**WHAT THE EXERCISE ASKS:**
Across the listing below, how many lines include the string "text"? Reply with the number alone.

☆ ☆ ☆ ☆ ☆ ☆ ☆

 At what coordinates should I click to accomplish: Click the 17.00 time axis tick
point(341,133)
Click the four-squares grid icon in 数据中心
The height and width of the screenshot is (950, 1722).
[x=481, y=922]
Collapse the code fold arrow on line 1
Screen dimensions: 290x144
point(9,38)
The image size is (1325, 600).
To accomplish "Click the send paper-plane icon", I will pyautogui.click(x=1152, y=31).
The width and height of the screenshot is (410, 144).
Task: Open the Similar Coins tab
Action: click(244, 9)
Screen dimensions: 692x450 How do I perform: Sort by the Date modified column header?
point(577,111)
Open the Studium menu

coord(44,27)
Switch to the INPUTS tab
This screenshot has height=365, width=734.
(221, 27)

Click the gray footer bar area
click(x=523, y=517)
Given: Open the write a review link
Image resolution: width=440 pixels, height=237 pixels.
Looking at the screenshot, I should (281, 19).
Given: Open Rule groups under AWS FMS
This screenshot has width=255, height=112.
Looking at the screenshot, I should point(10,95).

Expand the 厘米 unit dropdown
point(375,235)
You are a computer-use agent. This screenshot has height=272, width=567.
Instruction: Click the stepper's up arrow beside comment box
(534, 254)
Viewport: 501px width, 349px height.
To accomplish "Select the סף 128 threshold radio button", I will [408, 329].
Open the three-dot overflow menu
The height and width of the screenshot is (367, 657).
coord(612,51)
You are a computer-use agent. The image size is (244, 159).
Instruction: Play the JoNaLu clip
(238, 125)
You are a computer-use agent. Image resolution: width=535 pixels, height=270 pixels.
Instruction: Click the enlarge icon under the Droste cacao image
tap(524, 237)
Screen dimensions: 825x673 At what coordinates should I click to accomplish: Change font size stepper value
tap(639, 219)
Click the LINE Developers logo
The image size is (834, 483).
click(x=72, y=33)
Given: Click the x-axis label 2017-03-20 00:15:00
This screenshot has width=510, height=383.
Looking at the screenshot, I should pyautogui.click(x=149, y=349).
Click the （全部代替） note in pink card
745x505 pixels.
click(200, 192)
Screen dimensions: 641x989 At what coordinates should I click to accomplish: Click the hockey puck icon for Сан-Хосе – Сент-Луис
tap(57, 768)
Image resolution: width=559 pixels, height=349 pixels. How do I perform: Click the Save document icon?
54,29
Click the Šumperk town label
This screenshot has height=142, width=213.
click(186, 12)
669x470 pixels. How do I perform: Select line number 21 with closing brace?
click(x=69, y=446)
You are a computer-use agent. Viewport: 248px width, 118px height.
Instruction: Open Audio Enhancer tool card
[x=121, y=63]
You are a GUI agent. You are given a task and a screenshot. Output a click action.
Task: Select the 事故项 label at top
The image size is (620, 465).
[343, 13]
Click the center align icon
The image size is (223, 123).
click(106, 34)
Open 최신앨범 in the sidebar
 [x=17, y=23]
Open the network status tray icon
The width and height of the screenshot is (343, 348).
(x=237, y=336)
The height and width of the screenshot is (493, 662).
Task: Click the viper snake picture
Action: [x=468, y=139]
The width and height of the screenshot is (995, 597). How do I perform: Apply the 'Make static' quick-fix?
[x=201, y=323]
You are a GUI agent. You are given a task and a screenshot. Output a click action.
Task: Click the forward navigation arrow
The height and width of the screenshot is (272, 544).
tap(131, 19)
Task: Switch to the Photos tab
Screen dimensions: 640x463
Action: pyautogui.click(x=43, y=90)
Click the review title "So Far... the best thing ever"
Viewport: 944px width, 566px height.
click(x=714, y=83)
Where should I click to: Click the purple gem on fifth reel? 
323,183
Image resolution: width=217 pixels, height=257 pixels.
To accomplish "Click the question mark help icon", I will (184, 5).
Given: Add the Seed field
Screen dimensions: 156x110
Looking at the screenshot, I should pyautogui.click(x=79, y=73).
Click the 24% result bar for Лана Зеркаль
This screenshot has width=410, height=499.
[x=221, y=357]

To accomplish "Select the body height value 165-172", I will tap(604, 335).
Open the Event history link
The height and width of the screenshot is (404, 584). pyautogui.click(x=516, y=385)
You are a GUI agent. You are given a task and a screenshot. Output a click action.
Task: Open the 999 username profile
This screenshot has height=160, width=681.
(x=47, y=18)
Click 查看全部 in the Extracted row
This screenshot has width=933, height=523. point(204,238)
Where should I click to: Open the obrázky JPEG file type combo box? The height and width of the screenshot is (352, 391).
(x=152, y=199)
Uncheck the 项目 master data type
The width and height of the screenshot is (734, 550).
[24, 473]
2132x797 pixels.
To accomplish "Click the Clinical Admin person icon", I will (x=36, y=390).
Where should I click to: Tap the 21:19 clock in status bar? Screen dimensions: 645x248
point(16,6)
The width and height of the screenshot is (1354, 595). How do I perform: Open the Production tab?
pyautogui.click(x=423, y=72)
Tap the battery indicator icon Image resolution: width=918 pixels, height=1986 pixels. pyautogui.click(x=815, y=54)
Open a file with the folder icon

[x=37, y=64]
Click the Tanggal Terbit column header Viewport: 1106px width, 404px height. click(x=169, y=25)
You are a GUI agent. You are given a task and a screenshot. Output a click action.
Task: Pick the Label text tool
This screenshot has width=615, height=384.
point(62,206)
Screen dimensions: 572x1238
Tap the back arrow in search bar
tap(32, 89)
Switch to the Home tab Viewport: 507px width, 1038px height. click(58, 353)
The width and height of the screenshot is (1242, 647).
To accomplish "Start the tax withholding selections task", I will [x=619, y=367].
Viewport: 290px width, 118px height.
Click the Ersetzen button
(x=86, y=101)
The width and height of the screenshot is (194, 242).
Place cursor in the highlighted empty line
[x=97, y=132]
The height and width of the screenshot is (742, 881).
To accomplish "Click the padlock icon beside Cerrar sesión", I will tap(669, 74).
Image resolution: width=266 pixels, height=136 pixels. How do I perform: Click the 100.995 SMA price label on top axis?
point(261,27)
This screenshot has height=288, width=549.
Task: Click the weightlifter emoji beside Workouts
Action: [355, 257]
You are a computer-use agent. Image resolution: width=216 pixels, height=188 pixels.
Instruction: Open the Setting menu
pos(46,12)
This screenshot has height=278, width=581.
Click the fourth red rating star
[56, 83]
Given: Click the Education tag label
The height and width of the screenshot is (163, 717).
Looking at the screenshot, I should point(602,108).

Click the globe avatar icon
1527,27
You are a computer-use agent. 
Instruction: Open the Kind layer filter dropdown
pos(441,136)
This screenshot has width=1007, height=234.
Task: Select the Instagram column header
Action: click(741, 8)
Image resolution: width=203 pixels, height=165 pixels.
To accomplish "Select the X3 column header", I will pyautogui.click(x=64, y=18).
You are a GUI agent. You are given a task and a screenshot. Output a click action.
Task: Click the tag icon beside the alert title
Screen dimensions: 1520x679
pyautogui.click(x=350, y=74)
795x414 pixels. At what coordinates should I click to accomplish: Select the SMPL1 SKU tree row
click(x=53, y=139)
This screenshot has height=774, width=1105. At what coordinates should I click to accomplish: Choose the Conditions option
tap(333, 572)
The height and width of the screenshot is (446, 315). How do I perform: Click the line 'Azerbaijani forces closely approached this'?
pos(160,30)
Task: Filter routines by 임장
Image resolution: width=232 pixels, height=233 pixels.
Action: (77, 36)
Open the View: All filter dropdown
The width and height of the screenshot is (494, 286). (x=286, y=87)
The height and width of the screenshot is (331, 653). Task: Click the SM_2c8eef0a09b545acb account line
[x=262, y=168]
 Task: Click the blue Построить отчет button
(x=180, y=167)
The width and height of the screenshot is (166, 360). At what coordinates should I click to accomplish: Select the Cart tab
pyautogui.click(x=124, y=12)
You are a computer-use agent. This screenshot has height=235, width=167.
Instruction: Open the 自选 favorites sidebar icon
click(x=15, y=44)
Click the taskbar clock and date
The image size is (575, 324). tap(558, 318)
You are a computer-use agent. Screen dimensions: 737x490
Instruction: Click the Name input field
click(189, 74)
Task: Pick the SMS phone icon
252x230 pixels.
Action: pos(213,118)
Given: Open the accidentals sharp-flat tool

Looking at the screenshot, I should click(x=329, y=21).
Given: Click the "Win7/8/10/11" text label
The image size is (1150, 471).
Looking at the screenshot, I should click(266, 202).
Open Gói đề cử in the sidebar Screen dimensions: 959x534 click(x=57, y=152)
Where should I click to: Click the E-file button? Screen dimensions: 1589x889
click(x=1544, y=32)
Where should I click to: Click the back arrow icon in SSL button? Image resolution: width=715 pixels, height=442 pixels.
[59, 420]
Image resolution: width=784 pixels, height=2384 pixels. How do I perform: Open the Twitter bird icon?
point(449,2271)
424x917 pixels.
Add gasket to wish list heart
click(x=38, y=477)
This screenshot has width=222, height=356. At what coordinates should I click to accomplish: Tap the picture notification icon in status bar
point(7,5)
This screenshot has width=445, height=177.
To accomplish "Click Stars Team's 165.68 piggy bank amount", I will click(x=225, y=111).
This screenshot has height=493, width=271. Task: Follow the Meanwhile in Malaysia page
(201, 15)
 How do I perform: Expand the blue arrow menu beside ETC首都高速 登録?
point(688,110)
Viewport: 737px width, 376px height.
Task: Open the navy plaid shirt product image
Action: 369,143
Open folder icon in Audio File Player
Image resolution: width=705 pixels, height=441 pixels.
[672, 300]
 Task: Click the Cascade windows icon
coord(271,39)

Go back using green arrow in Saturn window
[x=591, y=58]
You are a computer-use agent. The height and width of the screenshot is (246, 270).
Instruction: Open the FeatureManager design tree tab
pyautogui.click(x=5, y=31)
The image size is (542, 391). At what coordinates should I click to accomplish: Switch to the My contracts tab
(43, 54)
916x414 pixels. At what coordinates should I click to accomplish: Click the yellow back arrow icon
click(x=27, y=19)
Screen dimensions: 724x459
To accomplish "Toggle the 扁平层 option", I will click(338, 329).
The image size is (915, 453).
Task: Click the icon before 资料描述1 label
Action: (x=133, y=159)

☆ ☆ ☆ ☆ ☆ ☆ ☆

**YOUR SOLUTION:**
2